Perpustakaan C2O Library & Collabtive Surabaya di atas telah mempraktikkan prinsip give the monkey what the monkey wants, and do not give the monkey what the cat wants. Berilah monyet apa yang ia mau, dan jangan beri ia apa yang kucing mau. Kira-kira begitu terjemah harfiahnya. Tentu kalimat itu hanya ilustrasi semata. Atas apa yang harus dilakukan. Agar layanan tidak jauh-jauh dari kebutuhan konsumen. Dalam konteks itu, perpustakaan itu sangat memahami selera dan keinginan setiap lapisan pengunjungnya. Bahkan, termasuk di antaranya adalah mengenai bagaimana menarik perhatian warga masyarakat untuk datang ke tempat layanannya.

Perpustakaan C2O Library & Collabtive tidak memaksakan pendekatan regular. Bahwa perpustakaan adalah tempat untuk membaca buku. Tentu saja bukan itu. Tentu saja bukan semata hanya itu. Perpustakaan itu telah mampu melampaui pendekatan regular itu. Alih-alih bersikukuh dengan pandangan lama yang memposisikan perpustakaan sebagai tempat baca buku, perpustakaan C2O Library & Collabtive dimaksud mampu menyeiringkan layanan di dalamnya dengan kecenderungan selera dan kebutuhan warga masyarakat. Diversifikasi program layanan yang diikhtiarkan, seperti yang tampak pada program Pasar Sehat di atas, tampak semata-mata untuk mendekatkan perpustakaan dengan hati warga masyarakat.  

Prinsip yang digambarkan oleh ilustrasi give the monkey what the monkey wants, and do not give the monkey what the cat wants di atas mengajarkan apa yang dalam dunia kesantrian dikenal dengan istilah muqtadl al-hal. Yakni, prinsip “sesuai dengan konteks target, sasaran, dan situasi”. Kebutuhan orang dewasa dan anak-anak, dalam konteks penyelenggaraan Pasar Sehat di atas, tentu tak sama. Termasuk kebutuhan orang tua dan anak-anaknya. Masing-masing dari mereka diberi program spesifik. Hingga masing-masing bisa menikmati kesukaannya. Target livening up pun tercapai dengan maksimal. Dan perpustakaan C2O Library & Collabtive menjadi model untuk urusan livening up ini.  

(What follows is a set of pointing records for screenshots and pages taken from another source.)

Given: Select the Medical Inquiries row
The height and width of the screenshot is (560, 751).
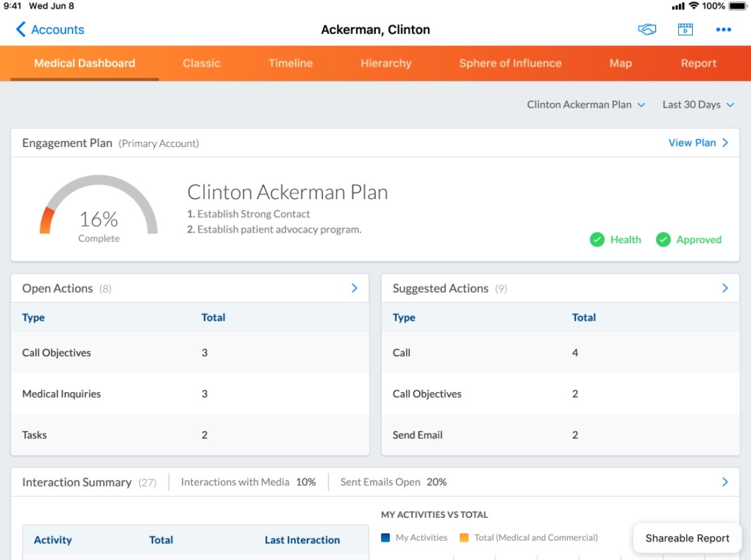Looking at the screenshot, I should click(x=189, y=394).
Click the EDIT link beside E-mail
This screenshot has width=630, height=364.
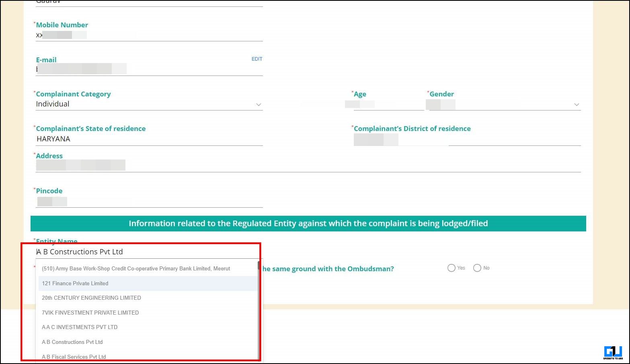257,59
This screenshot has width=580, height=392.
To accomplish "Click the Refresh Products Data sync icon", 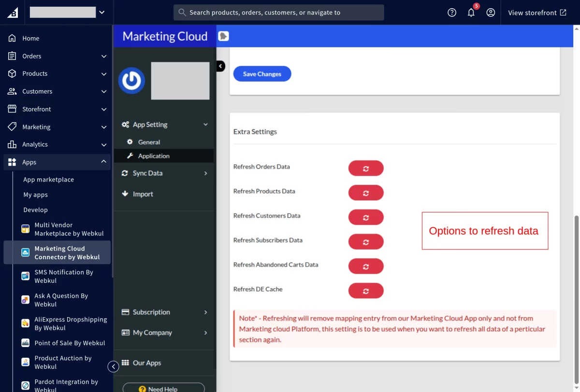I will point(366,193).
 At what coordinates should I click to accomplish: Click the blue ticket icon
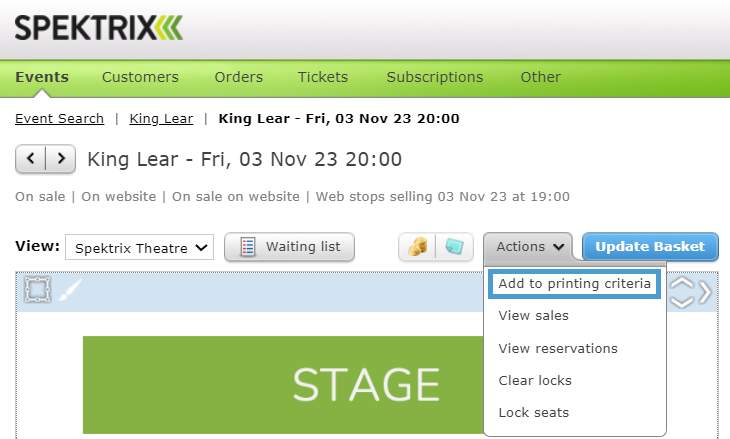click(454, 247)
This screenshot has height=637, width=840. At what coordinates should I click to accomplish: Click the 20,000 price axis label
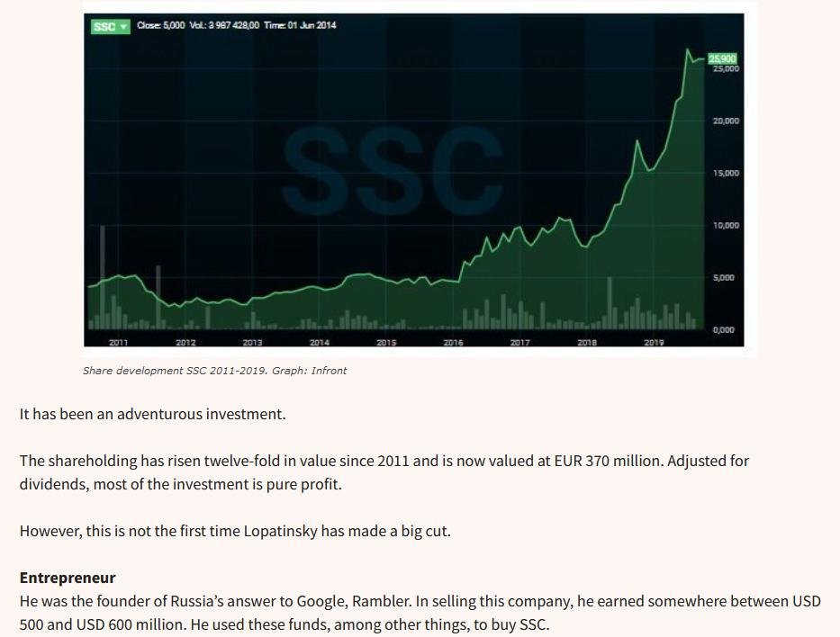pos(726,121)
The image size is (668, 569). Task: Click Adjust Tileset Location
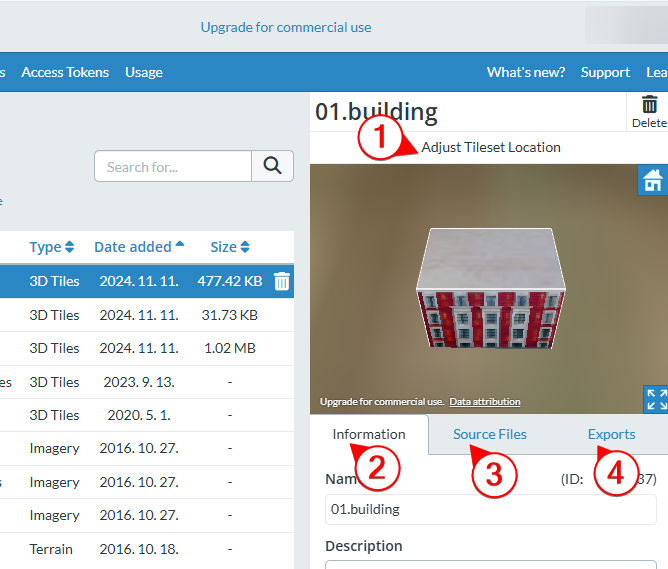coord(490,147)
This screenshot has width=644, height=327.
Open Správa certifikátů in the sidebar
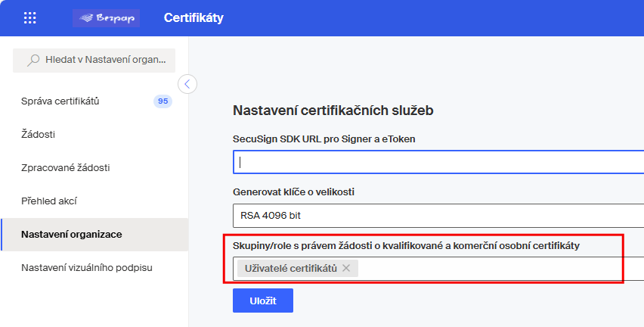coord(60,101)
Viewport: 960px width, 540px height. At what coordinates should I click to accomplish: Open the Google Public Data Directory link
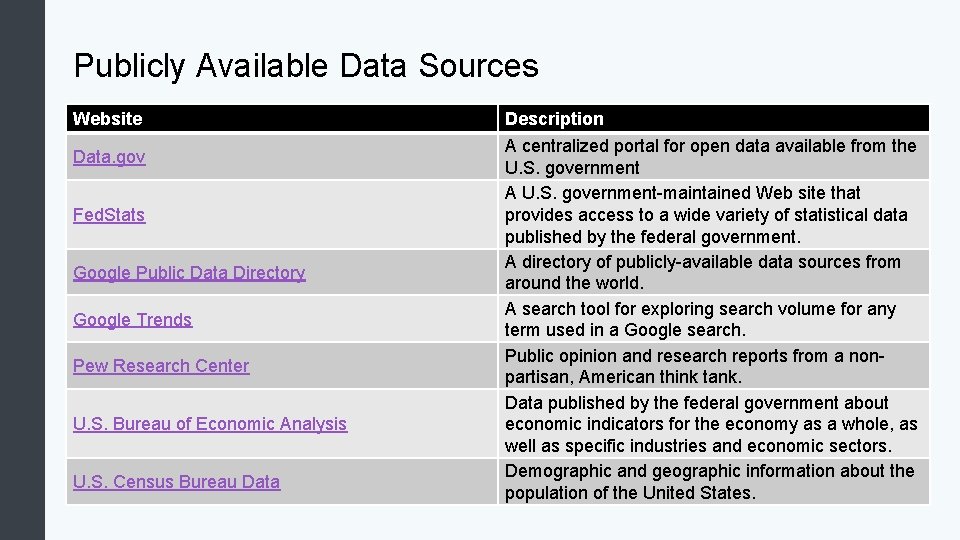pos(189,273)
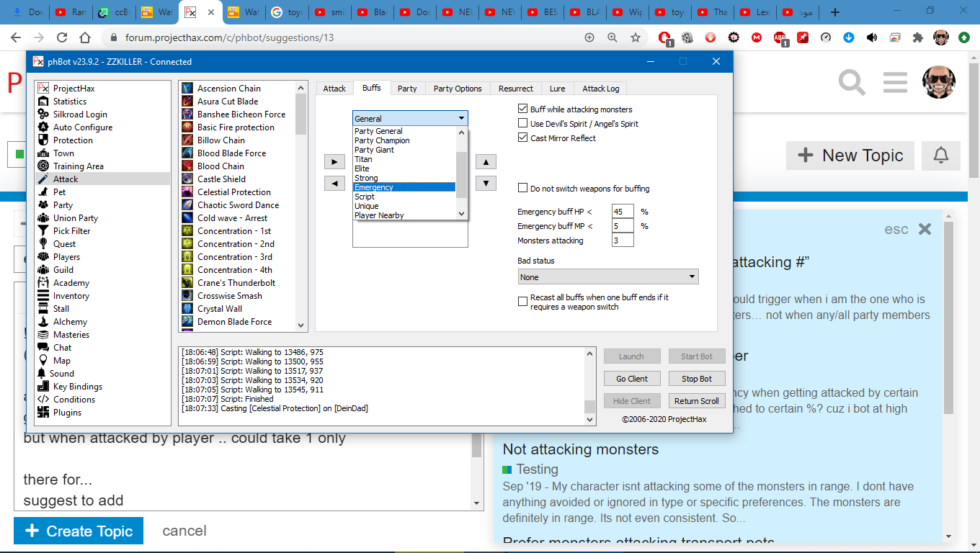
Task: Check Do not switch weapons for buffing
Action: (x=523, y=189)
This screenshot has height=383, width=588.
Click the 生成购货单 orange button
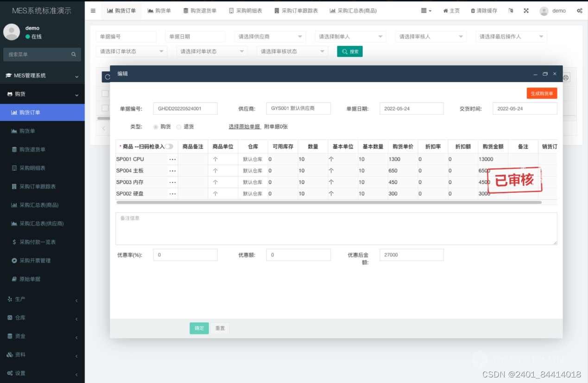(x=543, y=93)
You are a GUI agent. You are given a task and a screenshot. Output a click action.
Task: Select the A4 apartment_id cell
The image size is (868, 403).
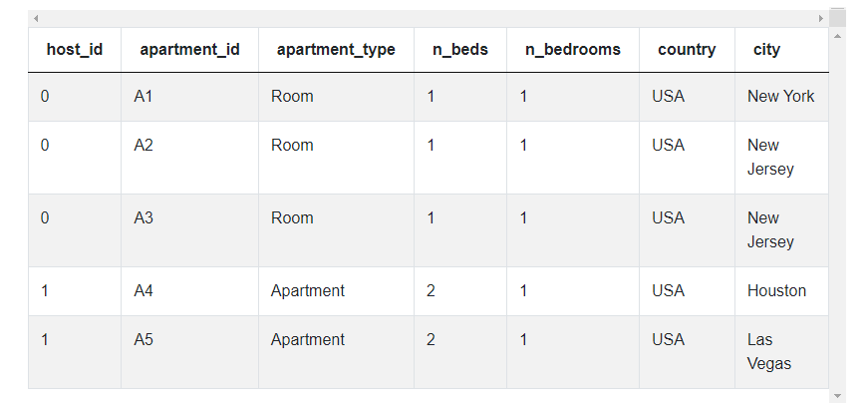coord(144,291)
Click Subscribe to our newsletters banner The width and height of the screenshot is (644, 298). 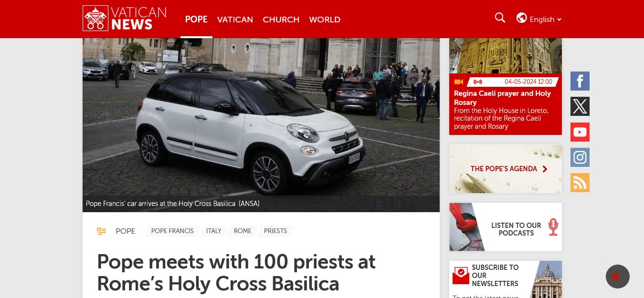pos(506,279)
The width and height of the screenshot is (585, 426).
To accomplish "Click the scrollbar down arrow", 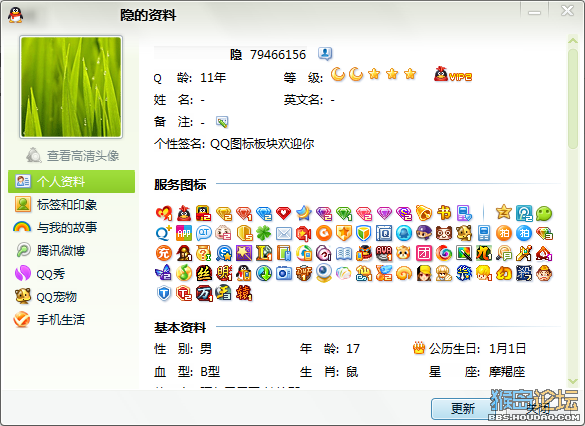I will click(573, 381).
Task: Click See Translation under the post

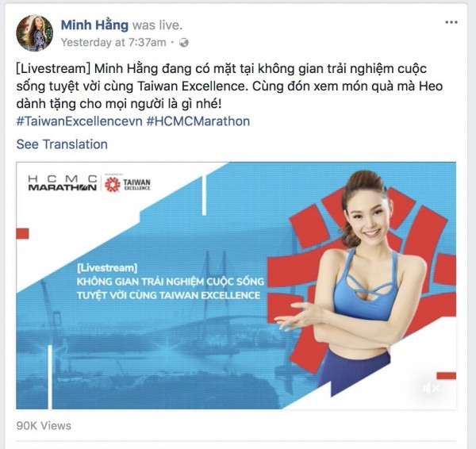Action: [x=62, y=144]

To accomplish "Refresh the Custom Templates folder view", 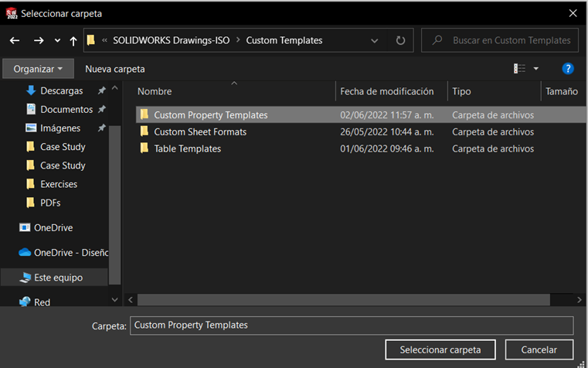I will 400,40.
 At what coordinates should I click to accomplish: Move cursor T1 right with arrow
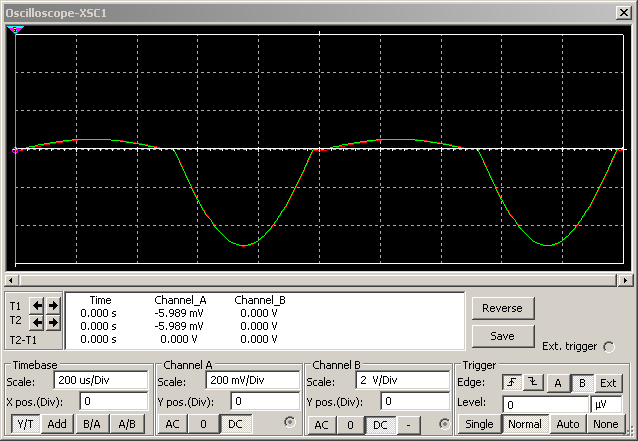tap(53, 306)
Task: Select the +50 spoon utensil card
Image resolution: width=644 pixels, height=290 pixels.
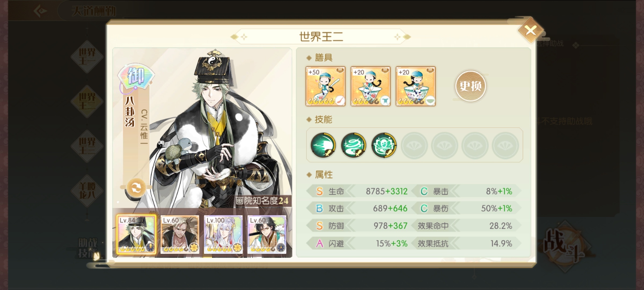Action: (325, 86)
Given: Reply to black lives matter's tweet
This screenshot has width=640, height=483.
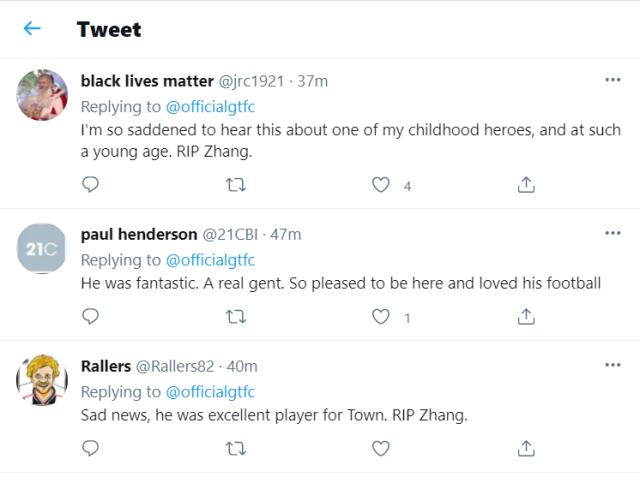Looking at the screenshot, I should pos(90,184).
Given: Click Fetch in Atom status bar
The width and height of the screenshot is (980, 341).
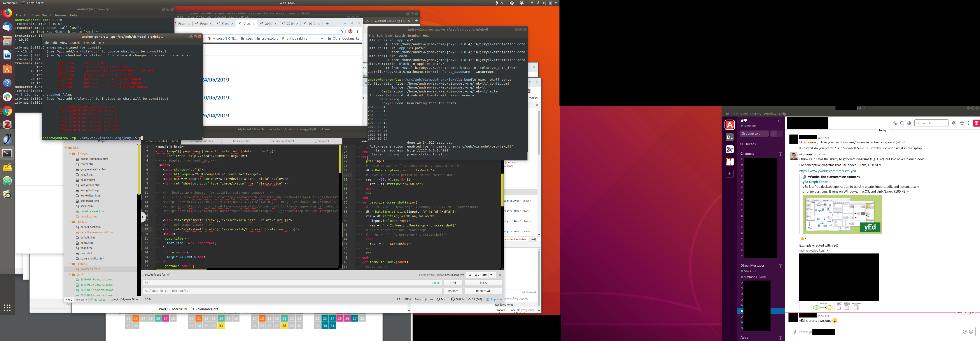Looking at the screenshot, I should pyautogui.click(x=442, y=300).
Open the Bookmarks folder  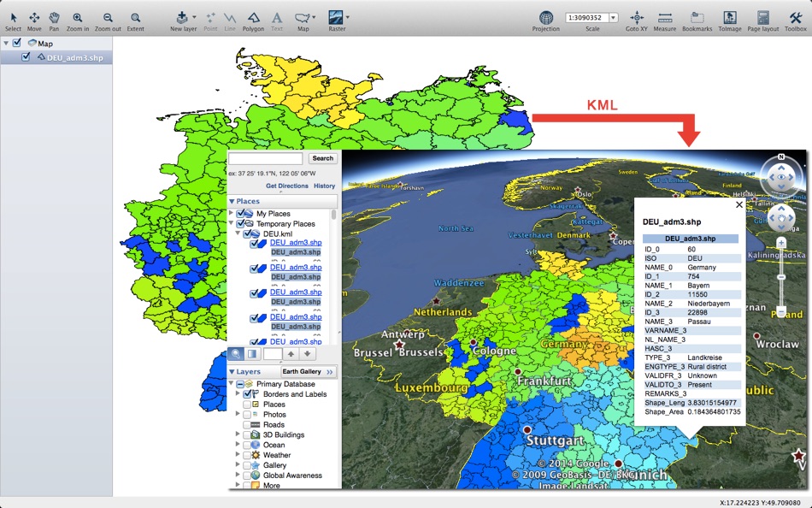pyautogui.click(x=697, y=21)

Kisah di atas memang tentang perpustakaan. Tapi sejatinya, substansinya berlaku bagi semua unit layanan. Yakni, bahwa livening up memang menjadi keharusan untuk kepentingan keberlanjutan sebuah unit usaha layanan. Bahkan, strategi itu juga dibutuhkan untuk menjemput kesuksesan. Kini dan masa depan. Maka, siapapun pelaku usaha dan atau penyelenggara layanan harus menjadikan semangat livening up sebagai sebuah strategi jitu untuk memenangi setiap perubahan. Itu semua karena perubahan tak akan bisa dihindarkan. Dan, hanya orang-orang yang inovatif yang mampu memenangi perubahan dengan pikiran dan praktik baik yang dimaksimalkan.